+++ Extract to read
Asset-Light Operating Income (Loss)

Asset-Light segment operating income totaled $0.2 million for the three months ended March 31, 2026, compared to operating loss of $4.4 million for the same period of 2025. The year-over-year improvement in operating results reflects higher revenues, along with changes in operating expenses discussed in the paragraphs below.

Asset-Light Operating Expenses

Operating expenses increased $17.1 million during the three months ended March 31, 2026, compared to the same prior year period, and decreased as a percentage of revenue by 1.3 percentage points in the same respective period.

Purchased transportation costs as a percentage of revenue increased 0.6 percentage points for the three months ended March 31, 2026, compared to the same prior year period, reflecting an increase in purchased transportation costs of $21.1 million year-over-year. Changes in market capacity, fuel cost, and freight mix impact the cost of purchased transportation and may not correspond to the timing of revisions to customer pricing and revenue per shipment. There can be no assurance that we will be able to secure prices from our customers that will allow us to maintain or improve our margins on the cost of sourcing carrier capacity.

Salaries, wages, and benefits decreased $2.8 million and as a percentage of revenue, decreased 1.2 percentage points for the three months ended March 31, 2026, compared to the same prior year period, as the segment aligned staffing levels with business levels and improved efficiencies. Shipments per employee per day improved for the three months ended March 31, 2026, compared to the same prior year period, as a result of these efforts, combined with changes in business mix and technology advancements from digital enhancements.
++++++
§ Tasks for this exercise
A) In the Asset-Light operating results passage, switch "Operating expenses" to "Operating costs" and write out the part starting at "Operating expenses increased" and ending at "same respective period.".
B) Pick up the Asset-Light operating results passage after its last sentence and keep it going.
The lines that come next are from a different source.
+++ Data section
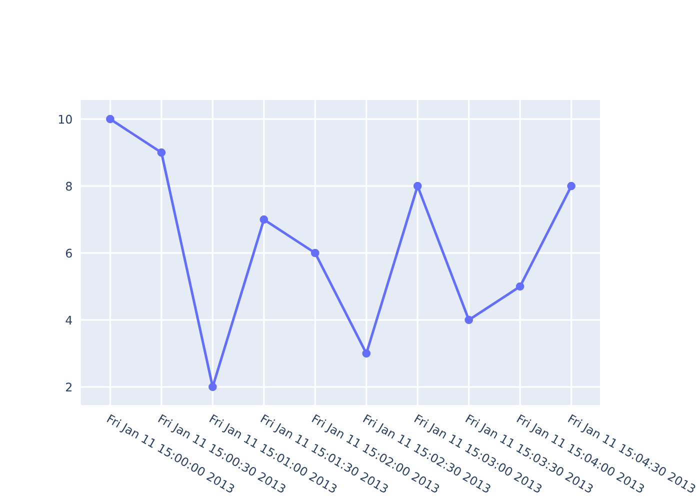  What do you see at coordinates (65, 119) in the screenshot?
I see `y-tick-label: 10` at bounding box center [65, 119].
++++++
+++ Data section
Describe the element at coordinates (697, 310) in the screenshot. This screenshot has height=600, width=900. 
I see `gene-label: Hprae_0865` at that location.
++++++
§ Task-by-task answers
A)
Operating costs increased $17.1 million during the three months ended March 31, 2026, compared to the same prior year period, and decreased as a percentage of revenue by 1.3 percentage points in the same respective period.

B)
Asset-Light Adjusted EBITDA

We report financial results in accordance with GAAP. However, management believes that certain non-GAAP financial measures and ratios, such as Asset-Light Adjusted EBITDA, utilized internally to assess core performance offer analysts, investors, and others insights into performance trends by excluding items from operating results that management believes do not reflect our core operating performance. Asset-Light Adjusted EBITDA is used for business planning and as a key performance measure, particularly because it excludes certain significant expenses resulting from strategic decisions or other factors rather than core daily operations, such as amortization of acquired intangibles and software. Management also believes Asset-Light Adjusted EBITDA to be relevant and useful, as EBITDA is a standard measure commonly reported and widely used by analysts, investors, and others to measure financial performance of asset-light businesses. Our calculation of Asset-Light Adjusted EBITDA may not be comparable to similarly titled measures of other companies as other companies may calculate adjusted EBITDA differently. Non-GAAP financial measures should be viewed in addition to, and not as an alternative for or better measurement than operating income (loss), as determined under GAAP.

Three Months Ended

March 31

​ ​ ​

2026

2025

(in thousands)

Operating Income (Loss)(1)

$

231

$

(4,380)

Depreciation and amortization(2)

4,010

4,618

Asset-Light Adjusted EBITDA

$

4,241

$

238

(1) The calculation of Asset-Light Adjusted EBITDA as presented in this table begins with operating income (loss) as the most directly comparable GAAP measure. Other income (costs), income taxes, and net income (loss) are reported at the consolidated level and not included in the operating segment financial information evaluated by management to make operating decisions.
(2) Includes amortization of intangibles associated with acquired businesses. Amortization of acquired intangibles totaled $2.6 million for the three-month period ended March 31, 2026 and $3.2 million for the three months ended March 31, 2025, and is expected to total $8.7 million for full-year 2026.

Current Economic Conditions

The U.S. economy continued to expand during the first quarter of 2026. Shifting trade and tariff policies, persistent but moderating inflation, elevated interest rates, ongoing supply chain disruptions, and a slowing labor market continue to affect business confidence and contribute to market volatility. Geopolitical conflicts present uncertain and potentially increasing economic impacts in 2026. Certain economic factors stabilized or improved during the first quarter of 2026.

The manufacturing sector, as measured by the Purchasing Managers' Index, expanded in March 2026 for the third consecutive month after a period of nearly continuous contraction since November 2022. Economic models indicate that the U.S. economy grew in the first quarter of 2026, with estimated real gross domestic product increasing at an annual rate reflecting higher investment, exports, consumer and government spending.

Although we secured increases on deferred pricing agreements and annually negotiated contracts during the three months ended March 31, 2026, there can be no assurance that the economic environment, including the impact of interest rates on consumer demand, or fluctuations in fuel costs, will be favorable for our freight services in future periods.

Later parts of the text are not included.